Zur Akklimatisation bin ich vier Tage vorher angereist und auf die Weissmieshütte aufgestiegen:
Es ist schwierig, ein schönes Foto dieser Weissmieshütte zu machen. Diese Hütte liegt nämlich mittlerweile in einem Skigebiet, weshalb es schwierig wird, eine Perspektive zu finden, bei der man nicht eine Schneekanone oder eine von mehreren Skiliften auf dem Foto hat. Als Bergwanderer kann man nur feststellen, dass dieses Skigebiet die Romantik der Hütte zerstört hat.
An meinem ersten Akklimatisationstag bin ich von der Weissmieshütte aus den Klettersteig auf das Jägihorn gegangen. Dieser Klettersteig hat wirklich einige interessante Stellen. Die 1oo Meter lange Seilbrücke des Klettersteigs habe ich aber umgangen, da es gerade windig war, und ich von früher wüsste, dass man auch ohne Wind auf der Mitte der Seilbrücke ganz schön ins Schaukeln kommen kann. Auf dem Abstieg von Klettersteig habe ich dann noch einen Steinbock gesehen, der ganz furchtlos mitten auf dem Weg saß:
Am zweiten Akklimatisationstag stand das Lagginhorn auf dem Programm:
Das Lagginghorn ist der Einzige Viertausender, den man alleine besteigen kann, da keine Gefahr durch Gletscherspalten droht.

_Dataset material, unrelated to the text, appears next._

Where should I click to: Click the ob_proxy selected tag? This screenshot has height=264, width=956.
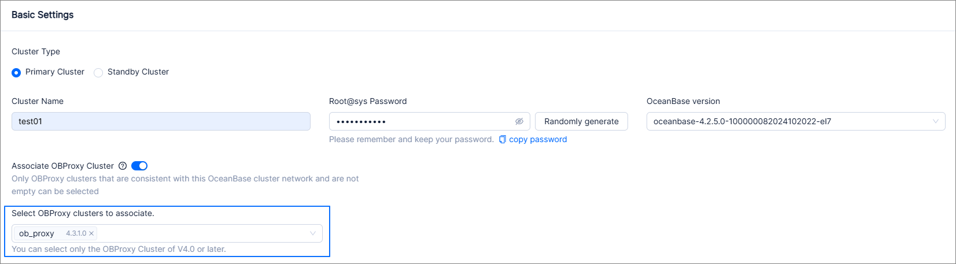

Am Nachmittag des Vortages habe ich extra noch das erste Wegstück erkundet, um beim Zustieg keine unnötige Zeit zu verlieren.
Der Solo-Aufstieg auf das Lagginhorn hat dann auch sehr gut geklappt, 100 Höhenmeter unterhalb des Gipfels hat jedoch Schneefall eingesetzt, weshalb ich umdrehen musste. Ein paar Felsplatten auf dem Weg können nämlich bei Nässe gefährlich glatt werden.
Auch wenn ich das Lagginhorn nicht vollständig besteigen konnte, muss ich sagen, dass dieser Tag ein kleines Abenteuer war. Es ist viel interessanter, eine Tour selbst zu planen und durchzuführen, als nur dem Bergführer hinterher zu laufen. Wenn man nur dem Bergführer hinterher läuft merkt man sich oft den Weg nicht, den Zustieg zum Lagginhorn habe ich mir jetzt aber so gut eingeprägt, dass ich ihn auch Jahre später noch Nachts im Schein der Stirnlampe finden könnte.
An meinem dritten Akklimatisationstag war das Wetter windig und kalt mit vereinzelten Regenschauern. Deshalb habe ich keinen zweiten Anlauf auf das Lagginhorn gestartet, sondern bin den Höhenweg von der Weissmieshütte zur Almageller Alp gegangen. Dieser Höhenweg ist auch schön, vor allem wenn man als Einkehrziel die Almageller Alp hat.
Am Sonntag haben wir unseren Bergführer in Saas Fee getroffen und sind auf die Mischabelhütte aufgestiegen. Die Hütte war ziemlich voll. Das Matrazenlager in unserem Schlafraum hatte die Form eines Halbkreises. Mein Oberkörper hatte wenig Platz zum Umdrehen und meine Beine, die näher an der Mitte des Halbkreises waren, waren noch mehr eingeklemmt. Das ging aber auch nur bis vier Uhr morgens, dann war die Nacht schon zu Ende.
Das folgende Bild zeigt die Mischabelhütte und unsere geplante Route:
Wir wollten von der Mischabelhütte zuerst auf dem rot markierten Weg zur Lenzspitze (4249 m) hochklettern. Danach war die Überschreitung zum Nadelhorn (4327 m) geplant. Der Grat zwischen dem Lenzspitze und dem Nadelhorn bietet ein paar Stunden lang eine schöne Kletterei im dritten Schwierigkeitsgrad. Beim Aufstieg hat der Bergführer aber schon das sich verschlechternde Wetter bemerkt und sich deshalb für den einfachen Weg auf das Nadelhorn entschieden, der in dem Bild blau eingezeichnet ist. Dieser Weg war für mich nicht neu, auf diesem Normalweg bin ich schon einmal auf das Nadelhorn gestiegen.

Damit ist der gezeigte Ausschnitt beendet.